The cognitive interview is designed to take account of well-known cognitive functions and to avoid any chance of leading questions. The cognitive interview is a set of instructions given by the interviewer to the witeness to recall the context of the event in order to recall memory. 

Theoretically, CI is based upon two assumptions - memory of an event is made up of an interrelated system and that there should therefore be several ways of getting to the same point and secondly that retrieval from memory will be more effective if at the time of retrieval the context surrounding the original events can be reinstated. 

Cognitive interviewing is designed to facilitate acccurate recall through a set of instructions. 
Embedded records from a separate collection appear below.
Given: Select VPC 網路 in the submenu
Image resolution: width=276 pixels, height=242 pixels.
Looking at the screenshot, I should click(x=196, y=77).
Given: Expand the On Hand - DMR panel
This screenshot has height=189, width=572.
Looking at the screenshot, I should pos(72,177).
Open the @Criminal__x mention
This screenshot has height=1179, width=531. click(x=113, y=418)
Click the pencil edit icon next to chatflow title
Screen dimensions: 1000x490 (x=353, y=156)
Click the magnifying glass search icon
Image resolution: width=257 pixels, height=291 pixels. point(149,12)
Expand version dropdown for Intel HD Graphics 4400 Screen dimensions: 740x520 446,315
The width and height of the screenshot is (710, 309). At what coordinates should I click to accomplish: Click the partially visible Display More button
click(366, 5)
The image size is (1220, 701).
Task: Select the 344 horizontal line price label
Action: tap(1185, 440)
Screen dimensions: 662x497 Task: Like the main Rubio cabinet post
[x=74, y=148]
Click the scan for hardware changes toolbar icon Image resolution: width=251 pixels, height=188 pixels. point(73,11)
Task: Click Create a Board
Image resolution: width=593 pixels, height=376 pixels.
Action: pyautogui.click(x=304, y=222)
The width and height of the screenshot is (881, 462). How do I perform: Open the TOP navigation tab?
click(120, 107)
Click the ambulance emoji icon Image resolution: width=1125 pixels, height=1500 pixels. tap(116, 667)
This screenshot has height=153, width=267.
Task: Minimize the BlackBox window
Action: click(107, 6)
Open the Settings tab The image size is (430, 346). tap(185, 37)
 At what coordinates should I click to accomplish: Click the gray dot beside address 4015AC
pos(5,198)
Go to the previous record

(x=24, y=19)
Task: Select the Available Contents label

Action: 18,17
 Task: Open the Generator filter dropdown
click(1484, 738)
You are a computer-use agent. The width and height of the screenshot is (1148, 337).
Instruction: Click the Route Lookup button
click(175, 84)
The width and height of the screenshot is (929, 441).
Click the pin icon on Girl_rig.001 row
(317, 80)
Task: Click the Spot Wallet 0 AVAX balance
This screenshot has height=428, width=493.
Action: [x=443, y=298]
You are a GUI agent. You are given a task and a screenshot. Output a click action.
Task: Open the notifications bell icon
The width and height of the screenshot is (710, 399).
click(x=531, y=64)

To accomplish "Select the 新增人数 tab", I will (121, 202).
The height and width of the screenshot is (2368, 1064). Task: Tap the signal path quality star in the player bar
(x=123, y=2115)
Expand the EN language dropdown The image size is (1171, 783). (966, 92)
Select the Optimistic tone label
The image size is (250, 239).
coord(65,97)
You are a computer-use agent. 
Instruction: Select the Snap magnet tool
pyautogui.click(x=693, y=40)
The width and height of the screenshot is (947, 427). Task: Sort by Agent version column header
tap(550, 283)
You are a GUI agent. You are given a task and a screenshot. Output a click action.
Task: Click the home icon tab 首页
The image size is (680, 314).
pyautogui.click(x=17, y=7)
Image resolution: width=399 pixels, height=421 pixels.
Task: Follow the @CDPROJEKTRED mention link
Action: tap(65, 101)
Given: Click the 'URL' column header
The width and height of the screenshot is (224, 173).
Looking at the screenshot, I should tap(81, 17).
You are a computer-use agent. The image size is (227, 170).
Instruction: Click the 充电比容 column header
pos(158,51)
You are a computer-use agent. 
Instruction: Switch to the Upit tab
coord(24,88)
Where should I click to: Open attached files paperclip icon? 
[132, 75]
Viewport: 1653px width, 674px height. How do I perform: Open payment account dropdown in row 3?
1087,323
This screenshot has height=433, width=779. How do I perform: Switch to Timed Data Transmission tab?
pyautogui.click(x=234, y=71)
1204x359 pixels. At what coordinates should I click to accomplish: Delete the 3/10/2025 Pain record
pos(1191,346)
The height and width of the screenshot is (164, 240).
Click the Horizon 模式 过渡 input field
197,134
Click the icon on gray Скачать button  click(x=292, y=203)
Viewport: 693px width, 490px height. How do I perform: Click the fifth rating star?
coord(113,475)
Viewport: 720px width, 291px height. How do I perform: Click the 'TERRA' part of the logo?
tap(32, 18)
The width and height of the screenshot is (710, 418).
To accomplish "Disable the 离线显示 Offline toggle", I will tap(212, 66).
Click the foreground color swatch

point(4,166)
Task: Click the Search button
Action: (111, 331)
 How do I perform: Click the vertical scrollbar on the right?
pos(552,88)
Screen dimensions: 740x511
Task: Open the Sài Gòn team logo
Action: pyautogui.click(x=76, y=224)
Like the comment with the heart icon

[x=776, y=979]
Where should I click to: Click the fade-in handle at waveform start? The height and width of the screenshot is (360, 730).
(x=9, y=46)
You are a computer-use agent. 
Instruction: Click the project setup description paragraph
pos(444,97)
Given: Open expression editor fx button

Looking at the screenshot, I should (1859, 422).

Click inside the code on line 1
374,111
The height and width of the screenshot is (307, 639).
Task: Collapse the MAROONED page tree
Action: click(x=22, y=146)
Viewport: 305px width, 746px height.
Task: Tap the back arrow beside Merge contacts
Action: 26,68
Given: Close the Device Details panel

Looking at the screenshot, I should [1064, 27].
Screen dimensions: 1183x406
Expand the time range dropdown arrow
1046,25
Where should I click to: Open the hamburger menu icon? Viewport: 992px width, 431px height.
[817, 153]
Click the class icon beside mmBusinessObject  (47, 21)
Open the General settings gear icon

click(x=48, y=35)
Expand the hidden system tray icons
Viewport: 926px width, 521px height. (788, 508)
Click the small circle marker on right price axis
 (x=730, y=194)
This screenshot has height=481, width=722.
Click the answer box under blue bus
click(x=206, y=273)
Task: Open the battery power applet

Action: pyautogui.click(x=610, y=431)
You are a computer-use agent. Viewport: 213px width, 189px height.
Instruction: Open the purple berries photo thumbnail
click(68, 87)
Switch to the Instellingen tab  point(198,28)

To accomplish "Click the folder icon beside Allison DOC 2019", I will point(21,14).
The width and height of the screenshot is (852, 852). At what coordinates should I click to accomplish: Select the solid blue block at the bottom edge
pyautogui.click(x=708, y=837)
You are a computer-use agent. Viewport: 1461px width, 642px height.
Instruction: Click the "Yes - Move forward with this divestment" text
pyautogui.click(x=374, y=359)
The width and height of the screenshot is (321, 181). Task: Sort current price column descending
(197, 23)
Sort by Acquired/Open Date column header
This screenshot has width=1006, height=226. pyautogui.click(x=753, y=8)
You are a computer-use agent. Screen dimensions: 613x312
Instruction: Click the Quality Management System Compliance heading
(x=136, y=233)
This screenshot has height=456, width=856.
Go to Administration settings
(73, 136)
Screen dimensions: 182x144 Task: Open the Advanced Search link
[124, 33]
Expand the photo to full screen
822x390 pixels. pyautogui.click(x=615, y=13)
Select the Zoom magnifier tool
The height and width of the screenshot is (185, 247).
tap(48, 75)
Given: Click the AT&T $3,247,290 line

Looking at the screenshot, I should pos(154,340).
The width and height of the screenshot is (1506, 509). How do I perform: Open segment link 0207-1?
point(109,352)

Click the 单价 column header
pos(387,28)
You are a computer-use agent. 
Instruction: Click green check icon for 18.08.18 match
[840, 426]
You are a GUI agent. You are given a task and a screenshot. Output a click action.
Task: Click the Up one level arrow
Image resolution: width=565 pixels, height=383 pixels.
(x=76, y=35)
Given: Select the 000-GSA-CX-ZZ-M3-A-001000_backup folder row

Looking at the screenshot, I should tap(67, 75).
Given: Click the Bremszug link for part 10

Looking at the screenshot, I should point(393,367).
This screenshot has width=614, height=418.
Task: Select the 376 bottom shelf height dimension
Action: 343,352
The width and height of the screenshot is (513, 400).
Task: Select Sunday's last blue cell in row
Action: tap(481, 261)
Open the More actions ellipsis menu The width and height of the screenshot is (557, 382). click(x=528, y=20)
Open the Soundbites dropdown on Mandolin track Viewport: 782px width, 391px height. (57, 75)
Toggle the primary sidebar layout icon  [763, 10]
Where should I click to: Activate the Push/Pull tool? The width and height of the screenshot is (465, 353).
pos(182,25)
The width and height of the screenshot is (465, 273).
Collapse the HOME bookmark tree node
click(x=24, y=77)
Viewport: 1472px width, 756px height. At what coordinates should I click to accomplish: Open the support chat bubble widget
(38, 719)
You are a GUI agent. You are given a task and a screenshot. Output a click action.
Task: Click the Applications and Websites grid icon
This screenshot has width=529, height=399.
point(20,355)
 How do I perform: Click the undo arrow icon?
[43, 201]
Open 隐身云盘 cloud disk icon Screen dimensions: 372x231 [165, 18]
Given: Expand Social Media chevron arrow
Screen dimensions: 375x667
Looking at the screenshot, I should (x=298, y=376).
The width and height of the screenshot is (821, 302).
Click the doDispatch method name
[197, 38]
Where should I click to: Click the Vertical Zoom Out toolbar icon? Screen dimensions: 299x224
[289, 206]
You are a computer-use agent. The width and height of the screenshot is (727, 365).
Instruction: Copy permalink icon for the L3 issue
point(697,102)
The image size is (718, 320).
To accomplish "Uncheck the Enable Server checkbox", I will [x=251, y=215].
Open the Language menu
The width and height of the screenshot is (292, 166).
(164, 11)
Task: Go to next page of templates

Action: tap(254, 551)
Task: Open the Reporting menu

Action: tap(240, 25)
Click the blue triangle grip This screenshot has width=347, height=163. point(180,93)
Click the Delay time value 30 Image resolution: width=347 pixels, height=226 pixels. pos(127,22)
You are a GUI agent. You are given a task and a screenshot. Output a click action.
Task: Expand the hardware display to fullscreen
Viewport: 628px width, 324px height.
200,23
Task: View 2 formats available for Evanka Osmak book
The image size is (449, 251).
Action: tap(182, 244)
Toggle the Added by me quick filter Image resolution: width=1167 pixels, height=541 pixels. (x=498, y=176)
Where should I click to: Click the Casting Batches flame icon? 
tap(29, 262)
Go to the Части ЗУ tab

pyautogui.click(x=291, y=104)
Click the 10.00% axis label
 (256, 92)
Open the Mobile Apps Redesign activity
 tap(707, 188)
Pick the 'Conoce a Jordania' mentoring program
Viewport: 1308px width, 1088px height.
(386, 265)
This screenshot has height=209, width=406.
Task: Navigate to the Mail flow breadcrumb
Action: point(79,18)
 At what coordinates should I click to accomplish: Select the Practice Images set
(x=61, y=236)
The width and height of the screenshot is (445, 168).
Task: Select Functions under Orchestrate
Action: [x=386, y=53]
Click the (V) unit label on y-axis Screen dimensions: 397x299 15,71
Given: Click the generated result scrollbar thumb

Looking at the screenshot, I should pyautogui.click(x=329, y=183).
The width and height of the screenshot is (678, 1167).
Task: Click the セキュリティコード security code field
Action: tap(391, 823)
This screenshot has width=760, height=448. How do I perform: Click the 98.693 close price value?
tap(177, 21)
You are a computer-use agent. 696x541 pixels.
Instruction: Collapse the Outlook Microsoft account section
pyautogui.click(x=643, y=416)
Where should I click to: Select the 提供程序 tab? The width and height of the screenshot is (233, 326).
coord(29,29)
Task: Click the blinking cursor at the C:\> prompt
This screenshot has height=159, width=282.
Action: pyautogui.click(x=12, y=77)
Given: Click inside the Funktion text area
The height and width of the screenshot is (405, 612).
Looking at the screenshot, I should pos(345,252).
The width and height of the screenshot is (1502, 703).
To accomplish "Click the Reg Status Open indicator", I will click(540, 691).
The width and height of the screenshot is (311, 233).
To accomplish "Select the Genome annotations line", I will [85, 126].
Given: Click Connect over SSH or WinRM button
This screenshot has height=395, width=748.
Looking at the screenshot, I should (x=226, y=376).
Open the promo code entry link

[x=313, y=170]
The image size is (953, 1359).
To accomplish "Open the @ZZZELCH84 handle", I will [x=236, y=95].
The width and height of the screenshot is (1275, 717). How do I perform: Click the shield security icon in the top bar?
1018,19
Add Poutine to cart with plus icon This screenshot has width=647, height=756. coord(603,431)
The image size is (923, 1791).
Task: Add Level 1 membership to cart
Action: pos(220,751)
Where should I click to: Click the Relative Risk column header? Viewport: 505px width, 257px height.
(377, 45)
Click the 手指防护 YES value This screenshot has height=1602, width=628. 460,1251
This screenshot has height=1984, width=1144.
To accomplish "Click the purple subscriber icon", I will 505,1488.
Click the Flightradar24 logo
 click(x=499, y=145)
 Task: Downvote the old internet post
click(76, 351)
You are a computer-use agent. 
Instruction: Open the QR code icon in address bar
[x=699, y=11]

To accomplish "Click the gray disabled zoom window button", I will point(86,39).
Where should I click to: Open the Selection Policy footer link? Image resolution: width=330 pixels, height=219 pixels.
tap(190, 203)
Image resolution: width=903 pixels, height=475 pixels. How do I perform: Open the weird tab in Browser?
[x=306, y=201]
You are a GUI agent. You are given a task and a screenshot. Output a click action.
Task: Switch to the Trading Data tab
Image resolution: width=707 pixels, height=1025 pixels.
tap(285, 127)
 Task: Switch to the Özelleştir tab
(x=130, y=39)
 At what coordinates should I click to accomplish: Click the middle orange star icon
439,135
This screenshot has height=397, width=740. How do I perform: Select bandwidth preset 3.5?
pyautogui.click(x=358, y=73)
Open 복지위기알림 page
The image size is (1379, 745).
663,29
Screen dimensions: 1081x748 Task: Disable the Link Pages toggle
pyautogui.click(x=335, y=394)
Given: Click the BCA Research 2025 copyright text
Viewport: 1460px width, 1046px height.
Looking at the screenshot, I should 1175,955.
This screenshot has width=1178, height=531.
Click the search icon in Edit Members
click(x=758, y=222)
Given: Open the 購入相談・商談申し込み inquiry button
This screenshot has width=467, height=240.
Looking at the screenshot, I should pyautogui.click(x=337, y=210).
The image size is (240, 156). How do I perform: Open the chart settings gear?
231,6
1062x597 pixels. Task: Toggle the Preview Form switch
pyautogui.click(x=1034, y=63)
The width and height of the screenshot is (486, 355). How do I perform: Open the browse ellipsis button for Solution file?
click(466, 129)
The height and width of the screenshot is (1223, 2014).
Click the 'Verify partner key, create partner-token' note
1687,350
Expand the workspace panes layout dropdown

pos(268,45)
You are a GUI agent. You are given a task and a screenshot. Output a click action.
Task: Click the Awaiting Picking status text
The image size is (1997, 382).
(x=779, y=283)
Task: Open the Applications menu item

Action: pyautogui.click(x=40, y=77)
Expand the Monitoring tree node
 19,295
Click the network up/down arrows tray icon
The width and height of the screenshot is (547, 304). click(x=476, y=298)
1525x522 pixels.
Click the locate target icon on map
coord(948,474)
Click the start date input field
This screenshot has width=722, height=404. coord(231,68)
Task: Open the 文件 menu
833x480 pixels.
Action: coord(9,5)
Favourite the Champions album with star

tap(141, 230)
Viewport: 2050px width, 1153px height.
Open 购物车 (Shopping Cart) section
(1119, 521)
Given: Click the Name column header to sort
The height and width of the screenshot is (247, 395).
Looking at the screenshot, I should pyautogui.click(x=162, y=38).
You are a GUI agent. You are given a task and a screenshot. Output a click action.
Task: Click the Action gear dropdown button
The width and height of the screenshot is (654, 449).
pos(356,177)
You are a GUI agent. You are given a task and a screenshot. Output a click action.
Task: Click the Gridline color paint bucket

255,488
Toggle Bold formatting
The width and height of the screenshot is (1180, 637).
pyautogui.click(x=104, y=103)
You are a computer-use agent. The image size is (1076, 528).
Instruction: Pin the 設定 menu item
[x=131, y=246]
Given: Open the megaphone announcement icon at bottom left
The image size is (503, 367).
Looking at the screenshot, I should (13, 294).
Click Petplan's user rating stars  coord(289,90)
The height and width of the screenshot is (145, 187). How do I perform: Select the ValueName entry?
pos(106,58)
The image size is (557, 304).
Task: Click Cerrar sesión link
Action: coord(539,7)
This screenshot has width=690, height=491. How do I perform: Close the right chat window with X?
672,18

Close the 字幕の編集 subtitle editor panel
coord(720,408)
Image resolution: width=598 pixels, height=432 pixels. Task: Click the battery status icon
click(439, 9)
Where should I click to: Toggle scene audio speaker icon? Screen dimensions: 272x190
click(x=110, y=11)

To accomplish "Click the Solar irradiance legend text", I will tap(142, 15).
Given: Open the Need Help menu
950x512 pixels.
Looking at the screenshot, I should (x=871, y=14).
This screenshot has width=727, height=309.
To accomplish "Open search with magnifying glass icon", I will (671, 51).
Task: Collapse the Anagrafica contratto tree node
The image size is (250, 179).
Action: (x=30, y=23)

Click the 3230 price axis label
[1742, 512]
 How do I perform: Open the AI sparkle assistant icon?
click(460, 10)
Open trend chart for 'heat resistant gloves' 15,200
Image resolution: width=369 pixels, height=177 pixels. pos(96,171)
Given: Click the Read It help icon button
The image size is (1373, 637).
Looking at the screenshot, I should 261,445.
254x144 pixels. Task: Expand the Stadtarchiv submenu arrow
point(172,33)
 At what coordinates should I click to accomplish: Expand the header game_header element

Fisher et al. (1989) references four princples of the cognitive interview process:

1. Interview similarity - memory of events like a cime is enhanced when the environment at the interview is similar to the environment at the event. The interviewer should reinstate in the witness's mind the external (e.g. weather), emotional (e.g. fear) and cognitive (e.g. thoughts) features that were experienced at the event.

2. Focused retrieval - one of the roles of the interviewer is to generate focused concentration. There should be no interruption of the chain of tinking and plenty of encouragement.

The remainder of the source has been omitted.